Hackers Just Turned JavaScript Into a Crypto Time Bomb

5 days ago 5

Rommie Analytics

The contaminated code has already been pulled into countless projects, potentially endangering millions of crypto wallets and decentralized applications that rely on these dependencies.

Instead of targeting a single blockchain or wallet, the malicious updates act like a universal parasite. They scan data flows for wallet addresses — from Bitcoin and Ethereum to Solana, Tron, and Litecoin — and quietly swap them out with attacker-controlled lookalikes. The goal: reroute transactions before users even realize what happened.

How the Breach Was Discovered

The first signs of trouble emerged when developers noticed failed builds tied to a strange update of error-ex. That release, version 1.3.3, contained scrambled code and an odd function named checkethereumw. Security analysts later confirmed it was designed to steal crypto data. Other widely used libraries, including color-convert and strip-ansi, were also compromised.

Ledger’s chief technology officer, Charles Guillemet, went public with warnings, calling attention to the scale of the incident. According to him, billions of downloads mean this isn’t an isolated event but a systemic threat. His advice was blunt: anyone relying solely on software wallets should stop transactions until the danger is contained, while hardware wallet users must double-check every signature.

The Bigger Picture

This breach isn’t happening in a vacuum. It lands as the blockchain sector faces a wave of security shocks, including a recent report that the Lubian mining pool lost more than 127,000 BTC in another exploit. The common thread is clear — attackers are shifting from direct protocol hacks to infiltrating the tools and libraries developers trust most.
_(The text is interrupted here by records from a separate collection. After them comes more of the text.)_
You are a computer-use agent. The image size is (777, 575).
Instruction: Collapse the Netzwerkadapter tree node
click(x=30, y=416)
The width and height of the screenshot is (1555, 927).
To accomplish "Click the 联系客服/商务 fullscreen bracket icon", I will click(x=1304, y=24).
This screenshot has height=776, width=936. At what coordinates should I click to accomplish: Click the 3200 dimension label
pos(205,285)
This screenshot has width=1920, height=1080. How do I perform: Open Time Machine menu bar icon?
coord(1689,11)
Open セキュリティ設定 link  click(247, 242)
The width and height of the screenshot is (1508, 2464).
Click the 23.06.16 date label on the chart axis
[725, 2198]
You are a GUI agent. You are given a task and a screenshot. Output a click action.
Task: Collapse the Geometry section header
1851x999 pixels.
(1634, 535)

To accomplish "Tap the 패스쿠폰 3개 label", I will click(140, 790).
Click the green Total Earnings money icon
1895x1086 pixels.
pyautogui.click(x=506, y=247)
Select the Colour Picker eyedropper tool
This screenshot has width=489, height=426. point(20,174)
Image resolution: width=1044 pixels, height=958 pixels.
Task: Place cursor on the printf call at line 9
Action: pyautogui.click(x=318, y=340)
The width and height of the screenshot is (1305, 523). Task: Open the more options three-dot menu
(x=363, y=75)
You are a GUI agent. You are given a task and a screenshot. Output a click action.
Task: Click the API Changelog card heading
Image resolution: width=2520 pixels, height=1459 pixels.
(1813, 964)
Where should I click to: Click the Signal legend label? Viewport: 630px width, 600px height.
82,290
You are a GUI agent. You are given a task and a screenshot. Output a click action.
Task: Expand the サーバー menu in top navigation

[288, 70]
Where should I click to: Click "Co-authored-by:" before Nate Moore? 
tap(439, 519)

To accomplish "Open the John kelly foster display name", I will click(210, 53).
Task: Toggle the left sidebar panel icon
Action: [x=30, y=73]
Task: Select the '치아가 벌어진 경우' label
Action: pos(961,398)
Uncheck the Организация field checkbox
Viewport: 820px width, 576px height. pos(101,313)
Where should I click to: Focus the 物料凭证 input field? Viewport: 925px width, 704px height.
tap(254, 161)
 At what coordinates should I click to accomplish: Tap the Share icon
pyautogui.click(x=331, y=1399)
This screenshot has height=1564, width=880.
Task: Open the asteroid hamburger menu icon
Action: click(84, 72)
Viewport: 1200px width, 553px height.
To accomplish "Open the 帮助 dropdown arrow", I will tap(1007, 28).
While panic spread across developer communities, not every project has been caught in the blast radius. Solana’s leading DEX aggregator, Jupiter, said it had combed through its systems and confirmed it doesn’t rely on the infected versions. The team reassured users that both its web and mobile products remain secure.

What makes this attack chilling is its simplicity. By compromising just one NPM account, hackers gained a foothold into an ecosystem that powers everything from small web apps to critical blockchain infrastructure. For now, vigilance is the only defense — reviewing dependencies, halting unnecessary transfers, and waiting for the all-clear from security researchers.